» **Trecho do texto**:
•••••

Os peixinhos fisgados eram cuidadosamente colocados num ramalhete, semelhante a uma fieira, que era arrancado junto ao mato, passava-se o galho da planta por uma das guelras e puxava pela boca do peixe, os quais seriam orgulhosamente expostos na varanda da casa, onde ficava o fogão a lenha. Cada peixinho daquele tinha sua história, seu grau de dificuldade, peculiaridades na luta travada com o pescador etc. Ao chegarmos na velha casa da roça, contaríamos a todos os nossos causos, que seriam ouvidos com entusiasmo pelas pessoas da casa. Lá, a vovó recolhia os espólios da pescaria, nós ajudaríamos a limpar, retirando as vísceras e as escamas com uma faca. Do resto a velha se encarregava, salgando e salpicando fubá nos peixinhos até que estivessem prontos para serem fritos e degustados. Deste delicioso banquete só restariam as espinhas.

Quando se encerrava a pesca nos banhávamos no ribeirão, mergulhávamos e tentávamos nadar naquelas águas rasas onde os braços e pernas ficavam presos no cascalho e disputávamos quem prendia a respiração por mais tempo debaixo d'água.

•••••

» **Objetivos**:
a. Liste todas as atividades que, segundo o trecho sobre a pescaria, eram feitas no ribeirão depois que a pesca se encerrava.
b. Dê sequência ao trecho sobre a pescaria, partindo logo após a última frase apresentada.

•••••

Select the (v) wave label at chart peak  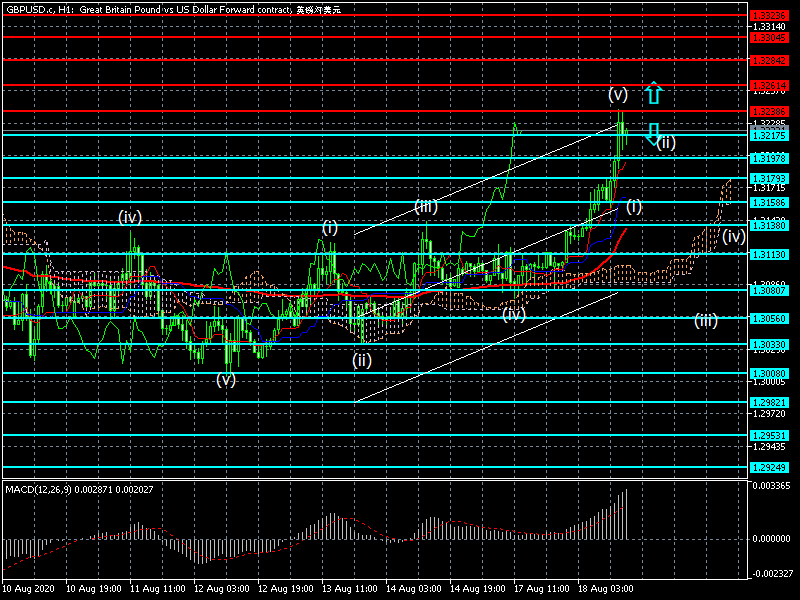point(618,94)
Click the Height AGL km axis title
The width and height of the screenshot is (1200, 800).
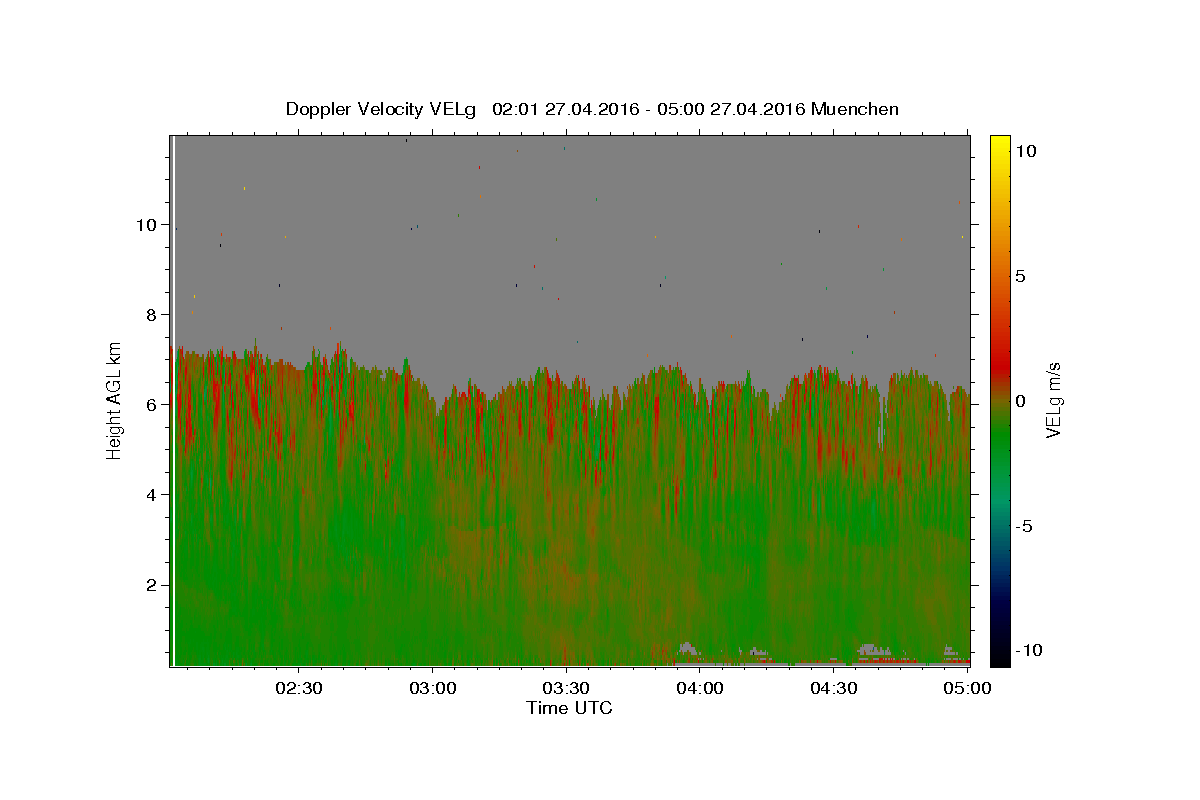point(115,400)
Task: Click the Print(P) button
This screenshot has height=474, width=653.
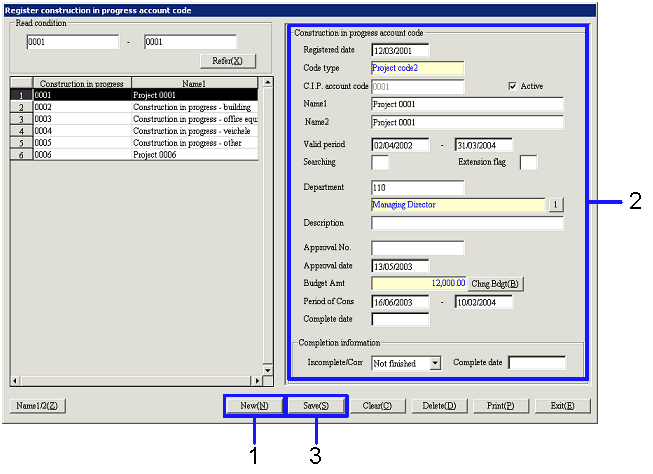Action: (501, 406)
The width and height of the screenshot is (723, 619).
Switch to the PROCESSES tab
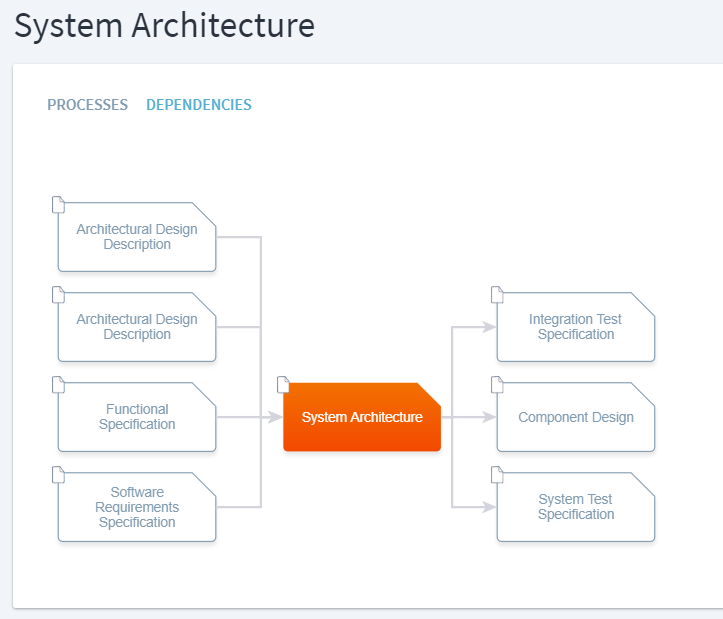(x=87, y=105)
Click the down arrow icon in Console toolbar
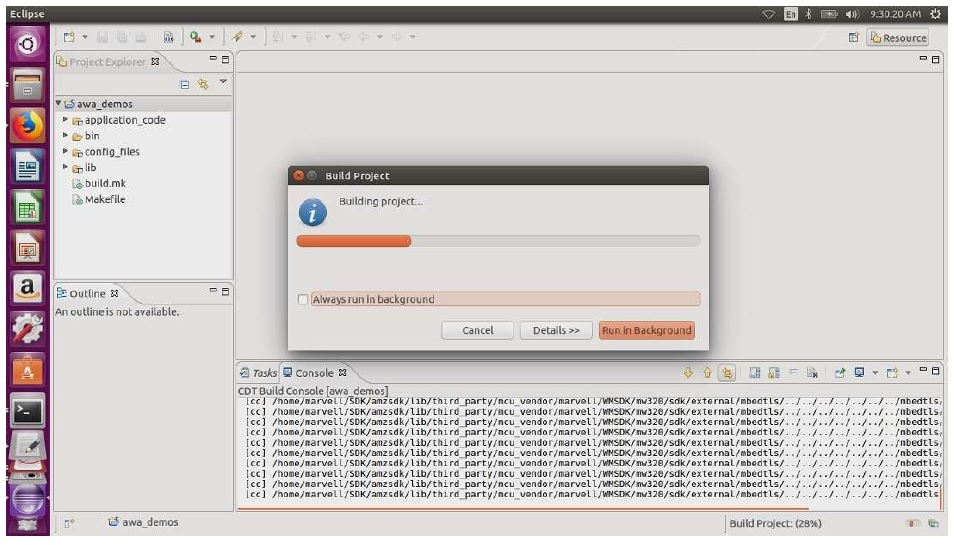954x545 pixels. pyautogui.click(x=688, y=373)
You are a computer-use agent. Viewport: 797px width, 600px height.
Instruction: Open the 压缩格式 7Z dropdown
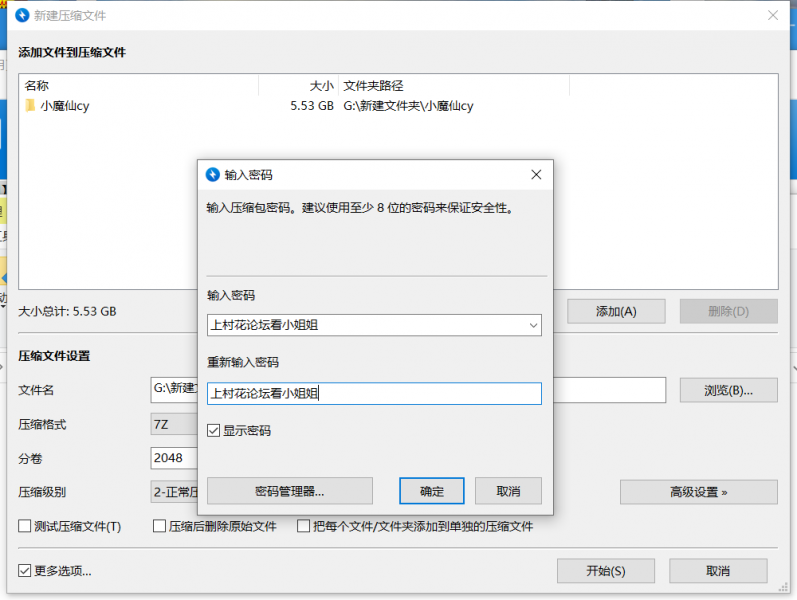pyautogui.click(x=175, y=424)

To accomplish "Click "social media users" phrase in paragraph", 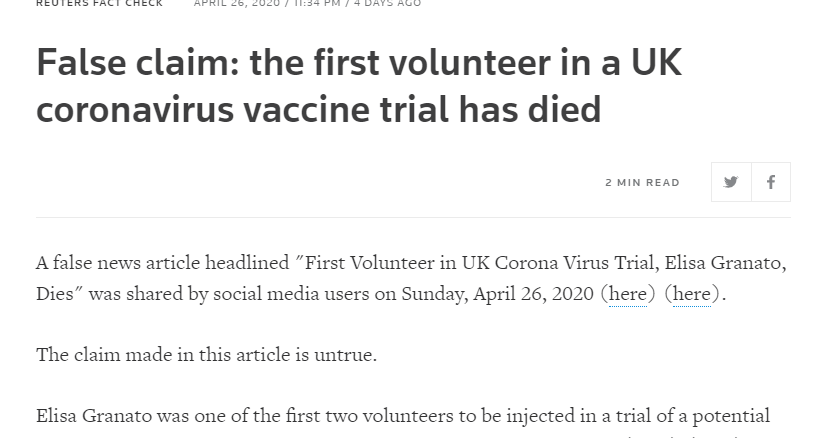I will (291, 294).
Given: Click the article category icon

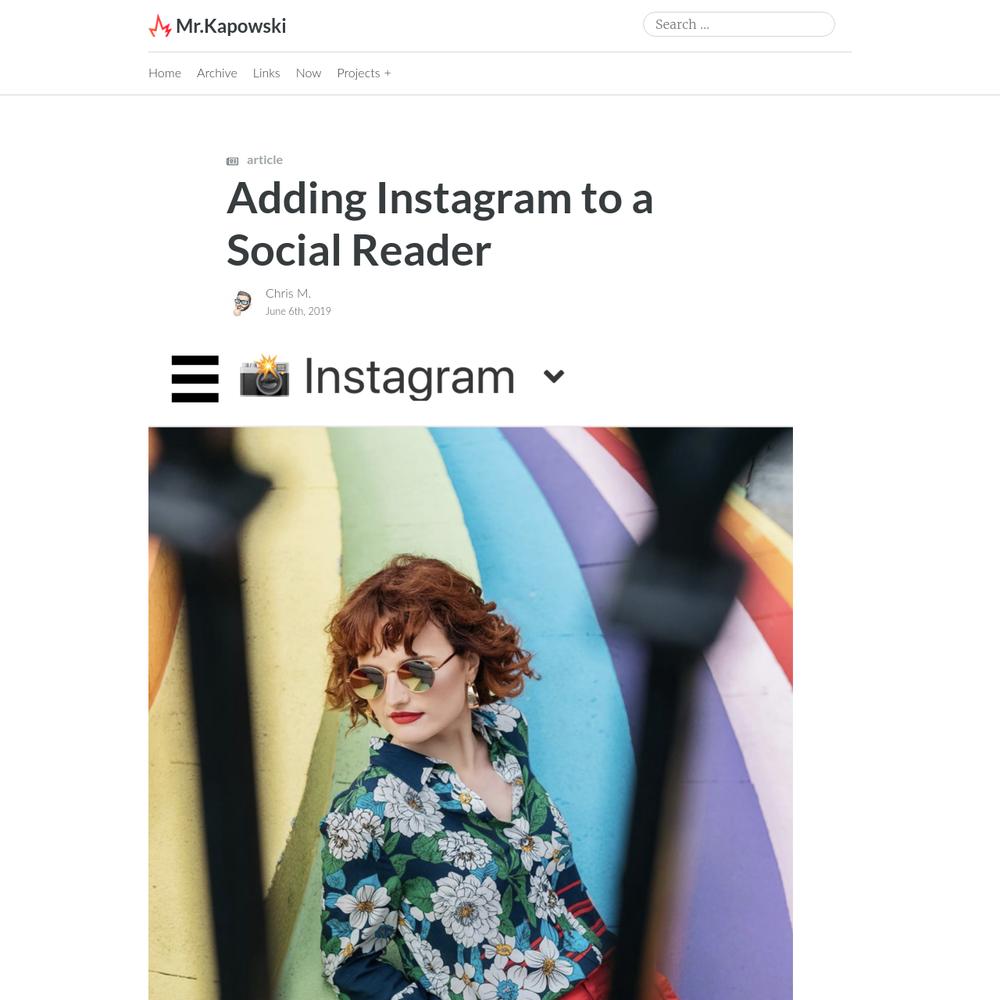Looking at the screenshot, I should pyautogui.click(x=232, y=161).
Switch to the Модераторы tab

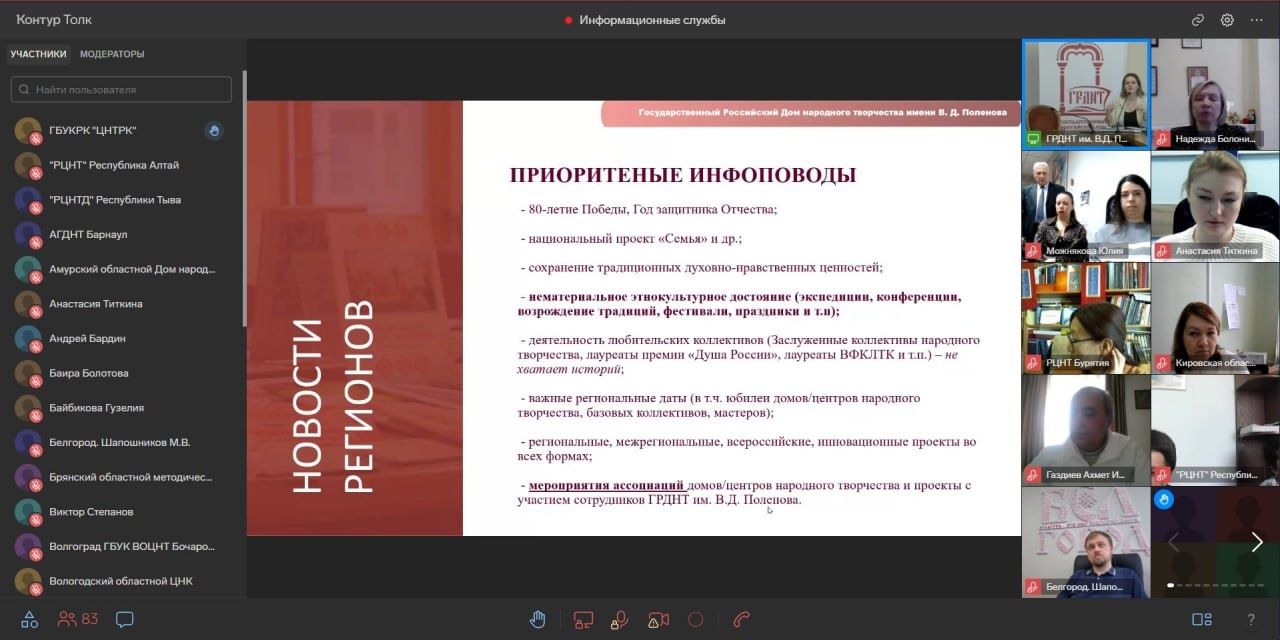(112, 54)
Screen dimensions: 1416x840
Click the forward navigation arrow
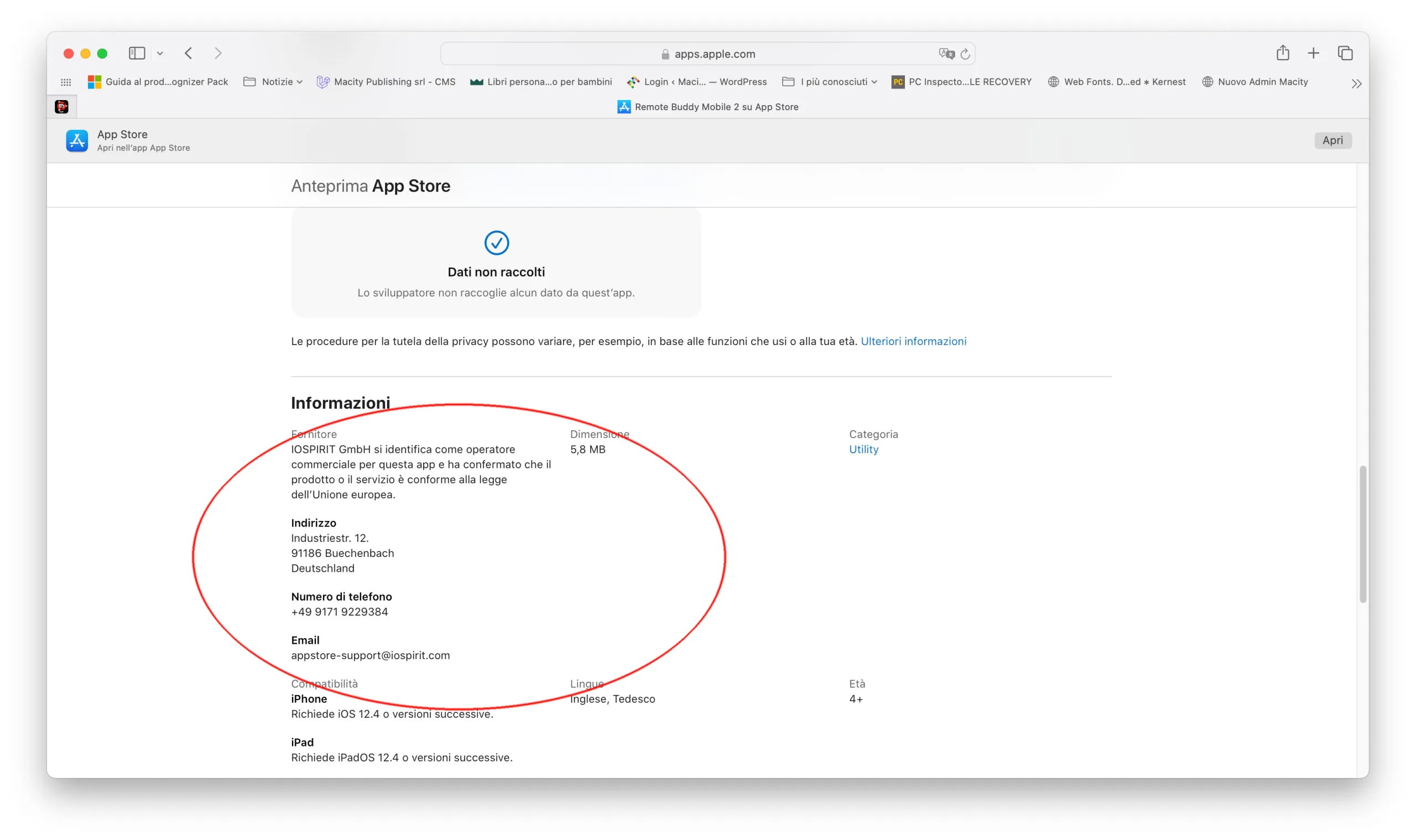tap(218, 53)
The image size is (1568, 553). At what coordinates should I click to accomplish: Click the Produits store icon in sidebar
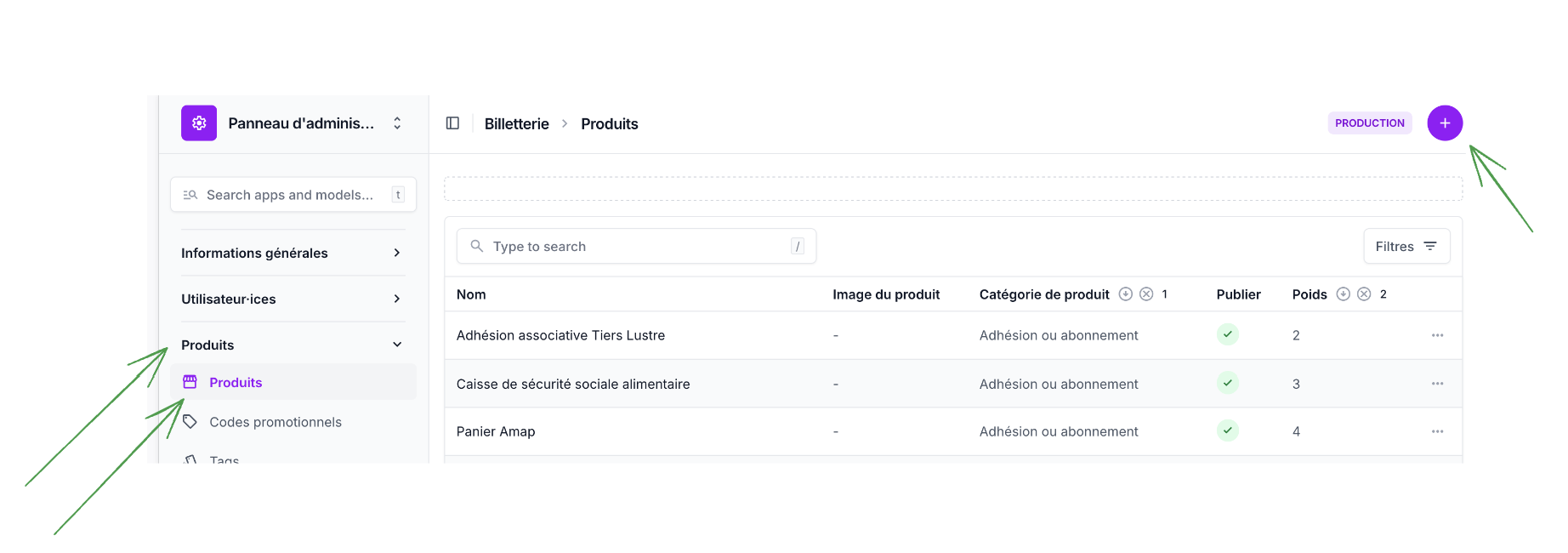coord(190,382)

•••••

» **Respostas por tarefa**:
a.
- Banhavam-se no ribeirão.
- Mergulhavam.
- Tentavam nadar naquelas águas rasas.
- Disputavam quem prendia a respiração por mais tempo debaixo d'água.

b.
Já era tardinha, o sol começava a se pôr, o corpo molhado nos fazia sentir frio. Era hora de voltar para casa. O retorno não era tão empolgante quanto o caminho feito para vir a ponte, por mais belo que fosse o pôr do sol, havia tristeza no recolher das aves e no silêncio fúnebre que vinha da capoeira. 




Era algo deprimente, que permanecia oculto de dia e só se manifestava com o cair da noite. Mas isso não importava tanto para nós, os sentimentos sorumbáticos e melancólicos rapidamente se dissipavam, afinal, sabíamos que no dia seguinte teríamos uma nova chance de fisgar a danada daquela traíra.
E nós amávamos aquela doce aventura na roça.